**Exercise brief:**
Please rename "legend item" to "legend entry" throughout the records below, and leave everything else unchanged.

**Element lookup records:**
※ ※ ※

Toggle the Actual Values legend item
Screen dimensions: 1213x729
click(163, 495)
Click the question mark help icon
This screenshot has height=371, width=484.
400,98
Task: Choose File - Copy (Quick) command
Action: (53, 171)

※ ※ ※

**Worked answer:**
Toggle the Actual Values legend entry
Screen dimensions: 1213x729
click(163, 495)
Click the question mark help icon
This screenshot has height=371, width=484.
400,98
Task: Choose File - Copy (Quick) command
Action: (53, 171)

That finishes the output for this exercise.